Vivo pagando para ver sangue derramando-se nas telas, e isso já faço desde quando assistia, na TV preto-e-branco, desenhos do pica-pau. O costume, aparentemente inofensivo, agregou-me a esse mundo através da exposição saturada tornando-me mais selvagem do que os mais selvagens dos animais e ainda me considerando civilizado.
Desde que sirva para gerar renda, o conteúdo "tá de boa". Não é por acaso que gosto de assistir, no horário nobre, notícias sobre assassinatos, desastres naturais e explosões de agências bancárias. O seguro paga, e isso me dá conforto por saber que não houve prejuízo material. É assim que penso: se tiver alguém ganhando dinheiro com banalidades, está liberado para exibição, que tenha ou não crianças na sala.
Lembro-me quando assumi o tabelionato em uma pequena cidade e certo dia me deparei com um enterro. A estranha alegria que senti foi proveniente do dinheiro da certidão de óbito entrando no caixa. Passei a ver mortes apenas como sendo um número copiado no formulário que enviávamos para o IBGE. Naquela época, já existia a monetização e eu nem sabia o que era.
Por gostar de dançar, fui seduzido a participar dos carnavais fora de época.
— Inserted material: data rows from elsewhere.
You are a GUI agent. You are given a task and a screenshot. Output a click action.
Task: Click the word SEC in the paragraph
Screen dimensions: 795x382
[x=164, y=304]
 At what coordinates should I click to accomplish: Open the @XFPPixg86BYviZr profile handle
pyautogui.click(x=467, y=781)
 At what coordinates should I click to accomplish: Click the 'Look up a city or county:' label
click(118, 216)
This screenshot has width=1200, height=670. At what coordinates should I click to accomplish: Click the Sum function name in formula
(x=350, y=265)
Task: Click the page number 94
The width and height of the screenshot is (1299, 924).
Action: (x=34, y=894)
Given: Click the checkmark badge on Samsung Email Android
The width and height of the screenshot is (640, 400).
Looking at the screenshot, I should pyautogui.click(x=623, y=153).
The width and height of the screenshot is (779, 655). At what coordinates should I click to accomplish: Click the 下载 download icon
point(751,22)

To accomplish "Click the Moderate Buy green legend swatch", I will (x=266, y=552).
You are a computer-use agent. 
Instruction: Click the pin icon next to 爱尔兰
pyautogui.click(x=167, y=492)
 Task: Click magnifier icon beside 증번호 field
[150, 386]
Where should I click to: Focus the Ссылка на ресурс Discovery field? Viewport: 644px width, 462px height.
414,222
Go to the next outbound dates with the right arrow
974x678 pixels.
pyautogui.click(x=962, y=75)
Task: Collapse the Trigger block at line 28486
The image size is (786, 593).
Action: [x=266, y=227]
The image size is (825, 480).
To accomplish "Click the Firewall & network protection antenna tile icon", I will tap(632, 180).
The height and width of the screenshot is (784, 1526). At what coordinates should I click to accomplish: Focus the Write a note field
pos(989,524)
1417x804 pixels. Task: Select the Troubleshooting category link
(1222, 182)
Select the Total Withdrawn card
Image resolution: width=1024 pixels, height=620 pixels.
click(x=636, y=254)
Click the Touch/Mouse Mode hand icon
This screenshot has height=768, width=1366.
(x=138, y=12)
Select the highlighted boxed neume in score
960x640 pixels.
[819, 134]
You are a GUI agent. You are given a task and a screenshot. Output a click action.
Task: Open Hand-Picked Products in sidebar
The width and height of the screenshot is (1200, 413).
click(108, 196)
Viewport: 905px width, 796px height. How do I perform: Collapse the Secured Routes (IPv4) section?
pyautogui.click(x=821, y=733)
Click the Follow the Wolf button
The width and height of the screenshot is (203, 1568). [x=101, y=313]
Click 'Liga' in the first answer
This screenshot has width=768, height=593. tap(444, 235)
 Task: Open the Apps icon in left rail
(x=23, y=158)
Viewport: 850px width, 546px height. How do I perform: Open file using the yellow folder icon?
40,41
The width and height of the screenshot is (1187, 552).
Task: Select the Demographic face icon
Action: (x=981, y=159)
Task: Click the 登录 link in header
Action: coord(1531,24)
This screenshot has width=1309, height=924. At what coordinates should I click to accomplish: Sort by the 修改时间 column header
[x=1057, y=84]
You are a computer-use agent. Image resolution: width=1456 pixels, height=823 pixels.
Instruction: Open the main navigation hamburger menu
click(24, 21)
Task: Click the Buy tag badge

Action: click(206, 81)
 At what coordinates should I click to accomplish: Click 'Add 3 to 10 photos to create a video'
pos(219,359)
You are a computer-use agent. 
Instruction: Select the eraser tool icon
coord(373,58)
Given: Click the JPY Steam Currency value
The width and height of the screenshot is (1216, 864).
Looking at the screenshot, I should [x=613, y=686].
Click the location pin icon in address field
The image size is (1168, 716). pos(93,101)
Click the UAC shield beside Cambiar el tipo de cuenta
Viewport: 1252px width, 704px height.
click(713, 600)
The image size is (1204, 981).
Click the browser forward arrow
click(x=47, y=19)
Ontem, no shopping, havia um Rei Momo comandando a venda de abadás para a próxima folia, e eu lá, animado que nem pinto no lixo. Duas garotas, pagas para ser felizes, pulavam ao som se uma banda obrigando-me a ouvir e vê-las por "livre e espontânea pressão". Por mais que eu procurasse uma mesa afastada, tive que engolir o que estava sendo apresentado.
Pagar para assumir o papel de macaco treinado, acho que é uma decisão tomada por quem está "antenado", já que tudo que sai na mídia é ótimo para a produção e consumo.
Seja feliz, diz os livros de autoajuda. Os dados estatísticos mostram que é viável investir no "oba-oba" planejando para um consumidor acima dos cinco salários mínimos. José de Alencar, no livro "Senhora", já relatou muito bem esse casamento das finanças com as alianças. Não é uma coisa nova, apenas atualizamos de acordo com nossa contemporaneidade.
Pelo que vejo, só me resta cantar sem me dar conta que é comigo: "vocês que fazem parte dessa massa..." Mesmo esperneando, sigo "deixando a vida me levar..."
Não tenho mais um querer genuíno. Desde que inventaram a indústria da sedução, tornei-me uma "maria vai com as outras" e nem estou me importando se isso causa dor porque o mais relevante é fazer parte desse público amante de conteúdos duvidosos. Desde que gere renda para as terapeutas, não há nenhum pecado em me sentir depressivo, pelo menos serve para me vangloriar que faço terapia todas as terças e quintas.